--- STATED TASK ---
Report each line in the records below that contains the string "icon". Treat uppercase and lowercase letters as different.

Stored items
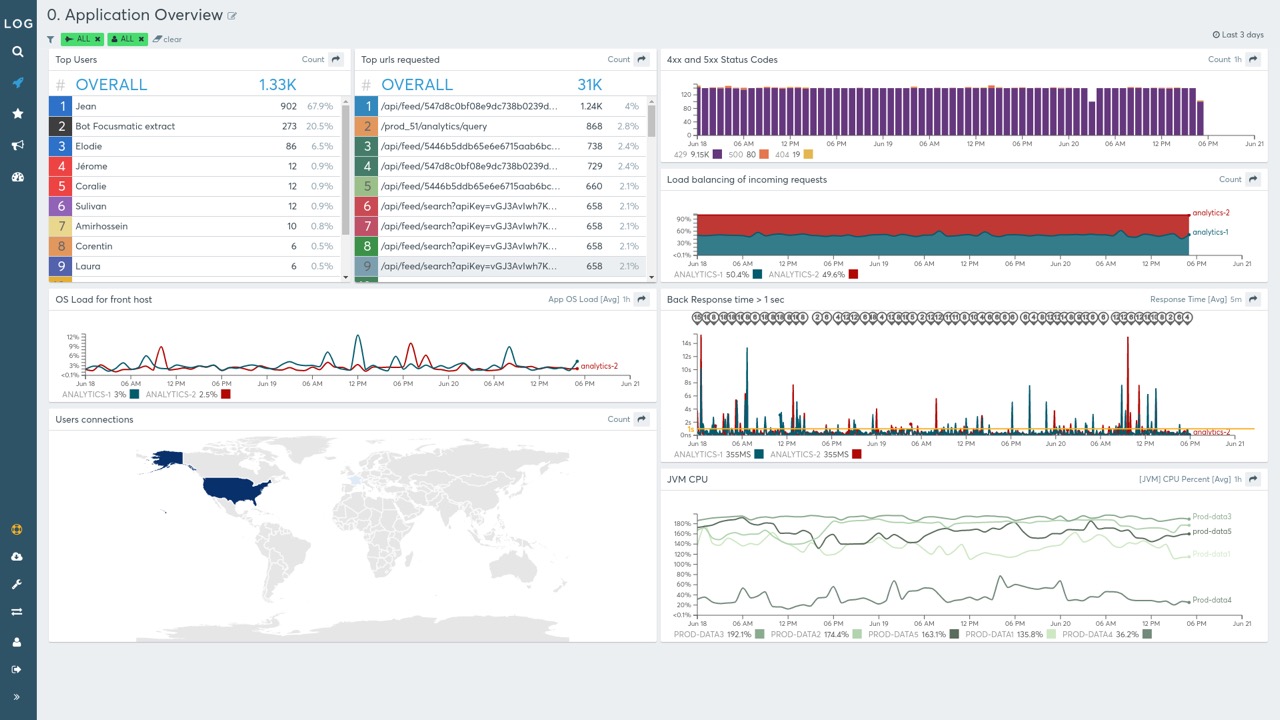Open the search magnifier in the sidebar

coord(18,52)
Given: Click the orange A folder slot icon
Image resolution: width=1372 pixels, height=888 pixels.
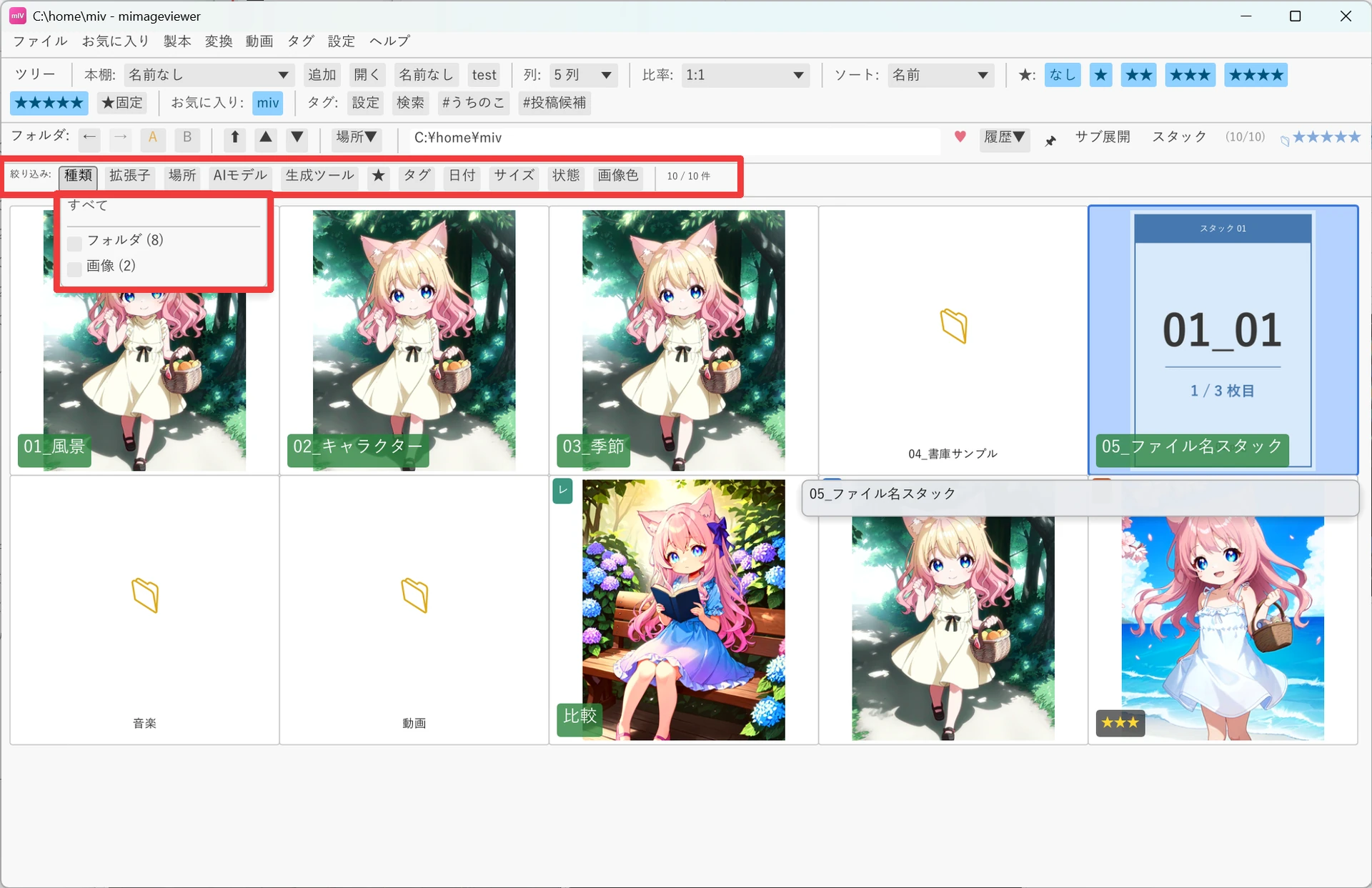Looking at the screenshot, I should click(x=153, y=137).
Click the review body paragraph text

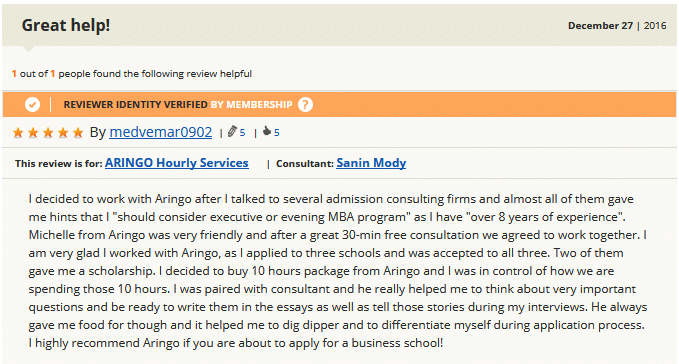tap(338, 271)
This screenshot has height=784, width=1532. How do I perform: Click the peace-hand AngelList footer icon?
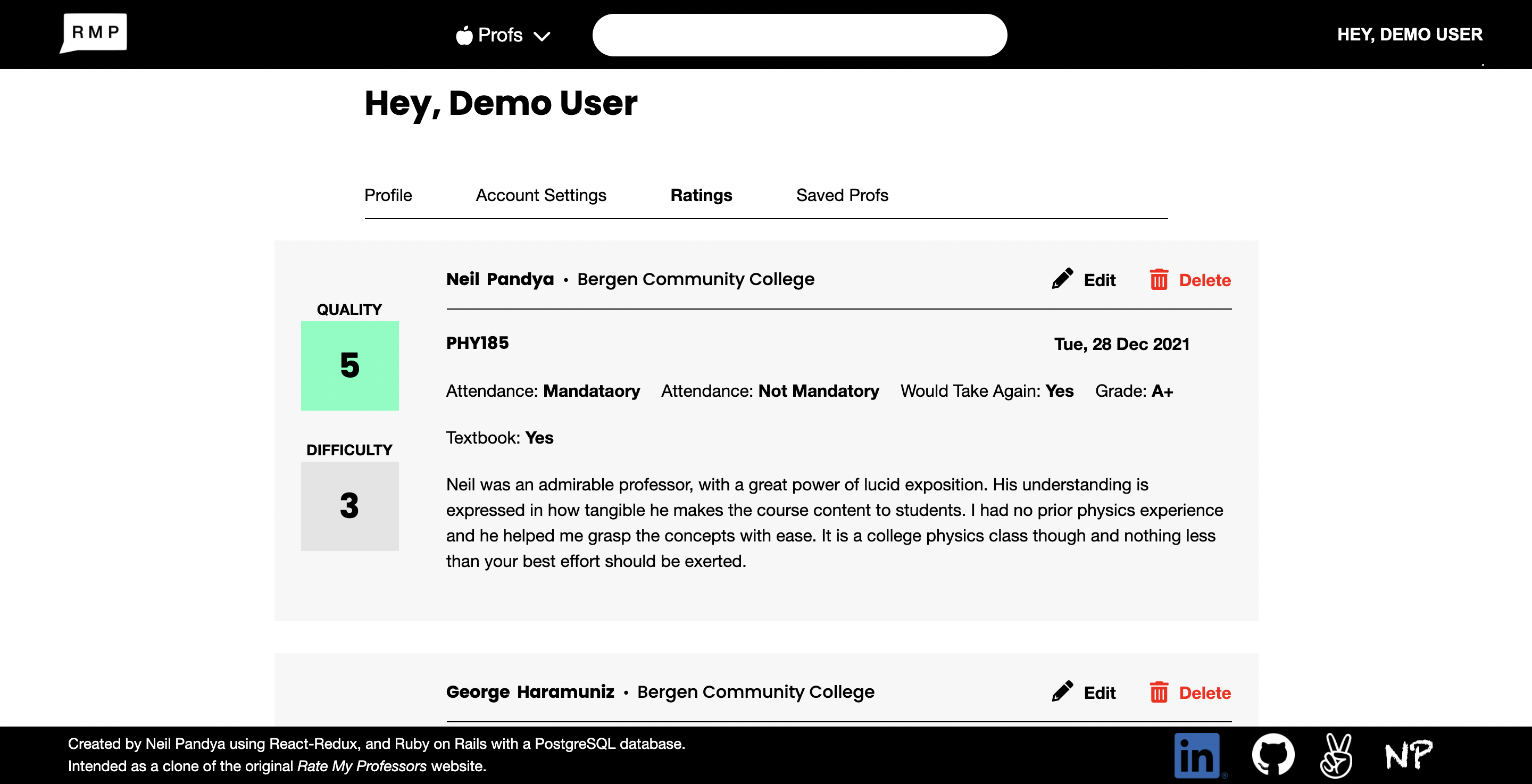pyautogui.click(x=1337, y=755)
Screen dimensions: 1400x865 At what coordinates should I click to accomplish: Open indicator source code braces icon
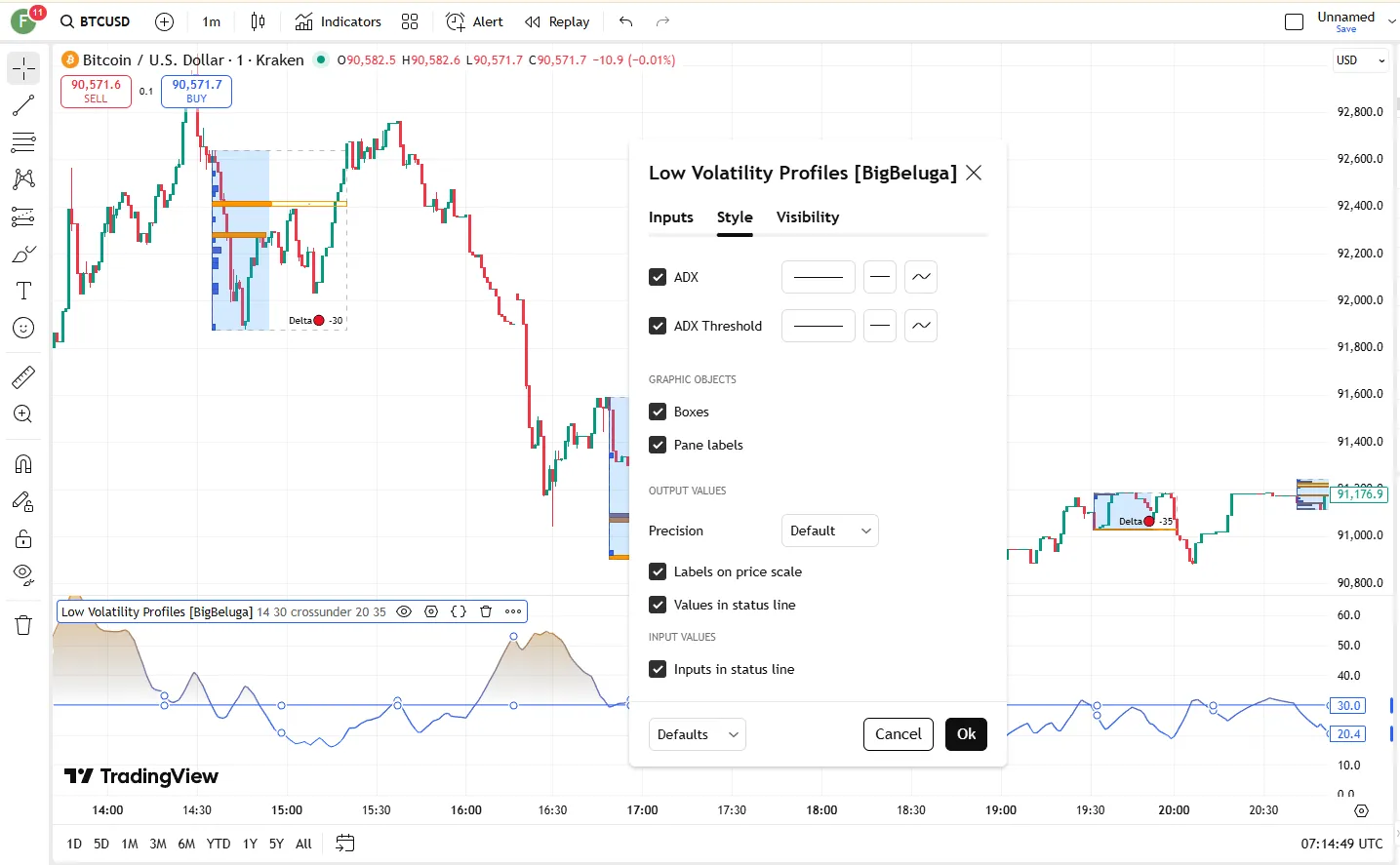click(459, 611)
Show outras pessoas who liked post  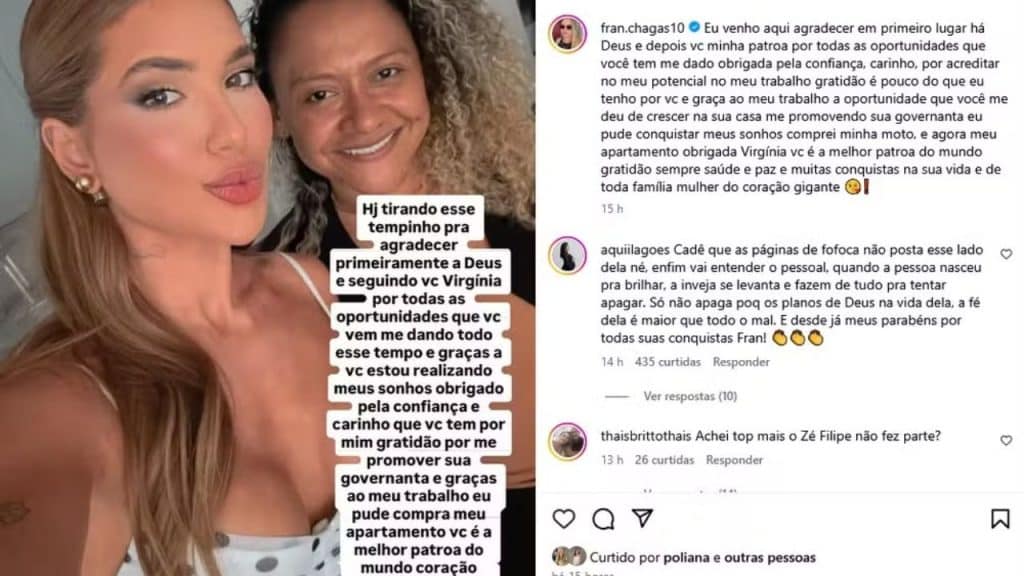(769, 558)
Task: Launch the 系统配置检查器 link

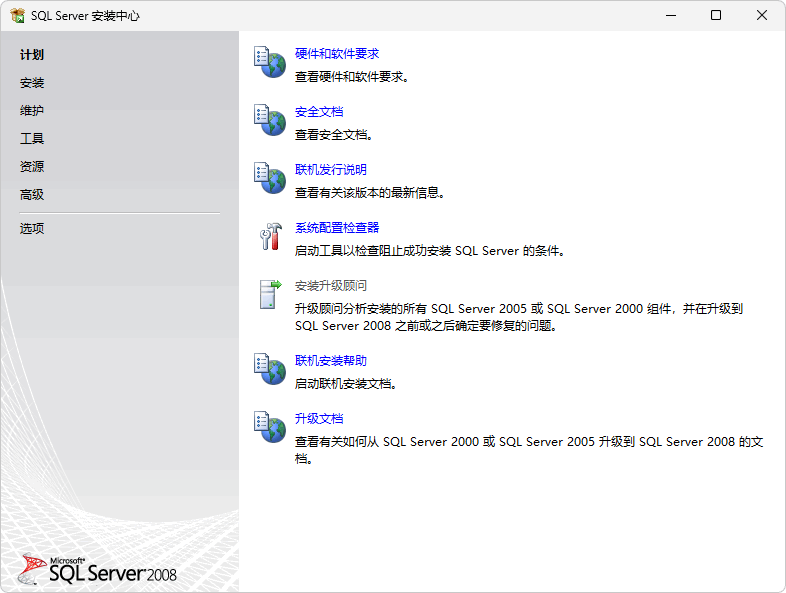Action: [x=337, y=228]
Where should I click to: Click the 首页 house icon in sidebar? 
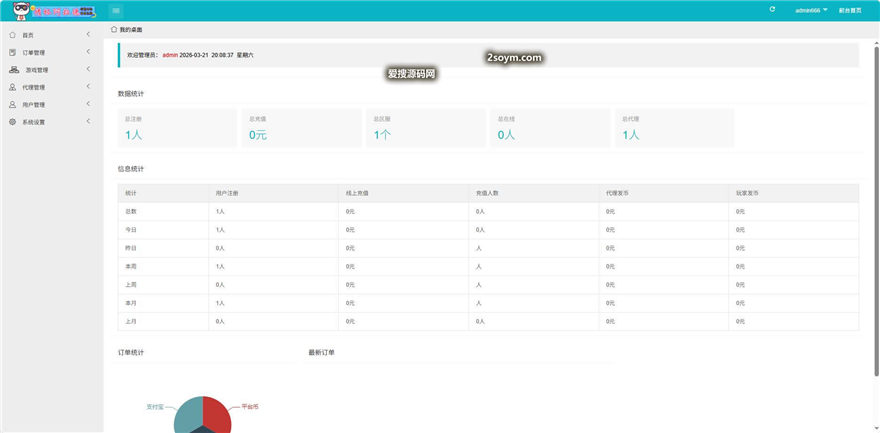(x=12, y=35)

--- WRITTEN REPLY ---
Given: Click the orange A folder slot icon
This screenshot has height=784, width=1532. How do I perform: Click the peace-hand AngelList footer icon?
Screen dimensions: 1400x865 At what coordinates should I click to accomplish: Open indicator source code braces icon
Where should I click to: Click the 首页 house icon in sidebar? 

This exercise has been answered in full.